If you have a physical disability, neurodivergence, mental health or a long-term health condition, you may feel you would like some additional help when it comes to looking for jobs. Our careers team at Edinburgh Napier is here to support all students.


What we do

In addition to general careers advice, we can provide guidance on:

  • disclosing your disability with an employer
  • asking for adjustments/accommodations during the recruitment process
  • finding inclusive employers

The Equality Act of 2010 states that you are considered disabled if you have "a physical or mental impairment that has a 'substantial' and 'long-term' negative effect on your ability to do normal daily activities." The definition is broad and includes neurodivergence, sensory impairments, specific learning differences, mental health and physical health conditions.

For more information on the wider support available to students with a disability, please visit our Disability Inclusion pages.


Your disability and your career

Disclosing your disability

There is no legal requirement to disclose information regarding your disability to an employer before or during the recruitment process.  However, you should not be disadvantaged due to disability and therefore we would encourage you to consider whether disclosure would enable you to perform on a level playing field with a non-disabled applicant.

You can decide the best time to disclose. This could be prior to or during the application stage, when invited to interview or assessment centre, when you offered a role or when you begin a job.

The benefit of disclosure is being able to ask for adjustments or accommodations to empower you to perform to the best of your ability.

For more information on the law around disclosure, visit

Reasonable adjustments and accommodations

A benefit of disclosing your disability to an employer is that you can ask for adjustments (also referred to as an accommodation). An adjustment is alteration to recruitment process or to the workplace that is put in place to prevent your disability placing you at a disadvantage compared to a candidate without a disability.

Many employers explicitly invite applicants to share requests for adjustments when they apply for a job, but this is not always the case. Therefore, it is your responsibility to ask for an adjustment and explain what you require. It is also important to be aware that in most cases you don’t need to provide specific information on your condition during the recruitment stage in order to request an adjustment.

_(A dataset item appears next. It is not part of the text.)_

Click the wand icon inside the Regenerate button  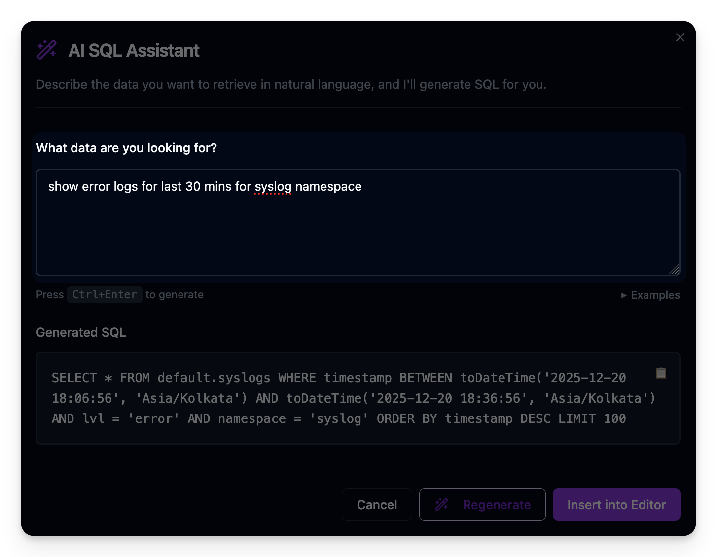click(x=441, y=505)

Examples of adjustments during the recruitment phase could be:

  • interview questions in advance
  • a pre-interview visit to alleviate anxiety
  • extra time to complete psychometric tests
  • accessing assistive technology
  • provision of a reader or interpreter during an interview

Examples of adjustments once you are in work could include:

  • flexibility with working hours
  • modifying equipment
  • providing extra time for processing tasks
  • providing a reader or interpreter

These are just a few examples, and the adjustments you need will be individual to you. Some of them could be like the adjustments you have at university to support your studies, and others may differ depending on your circumstances and the job. You should consider adjustments that enable you to perform at the same level as someone without a disability during the recruitment stage or when in work.

Most adjustments bear little or no cost for employers, while others may require more substantial costs, such as modifying equipment. You can apply for funding towards these costs via Access to Work, a government programme which can help pay for support you need for your disability or health condition in work, e.g. money towards travel costs or the use of an interpreter.

More resources

  • MyStudentsPlusClub have lots of guidance on how to ask for adjustments on their website.
  • We also partner with Employ-Ability who can provide you with free advice on disclosure, your rights and can even advocate on your behalf with an employer.

Finding inclusive employers

Most graduate employers want to hire the best talent, value a diverse workforce, and encourage applications from candidates based on their strengths. We recommend you try to find employers who are proactive and welcoming to applicants with a disability and those who foster a supportive working environment.

Tips for finding inclusive employers:

  • Research firms that champion equality and provide a proactive position on recruitment of a diverse workforce.
  • View the equality and diversity statement on the company website.
  • Search for profiles of disabled employees or blogs on their website/social media indicating how they support employees and applicants.
  • Check to see if the organisation encourage disclosure during the application stage – is this information easy to find on their website or application form? Is there a contact email or phone number to ask for guidance?
  • If you have a contact at the organisation, ask them for their opinion on whether the employer is inclusive and supportive.
  • Has the employer signed up to the Disability Confident scheme? The scheme includes UK employers who have agreed to the Disability Confident Commitment including inclusive and accessible recruitment.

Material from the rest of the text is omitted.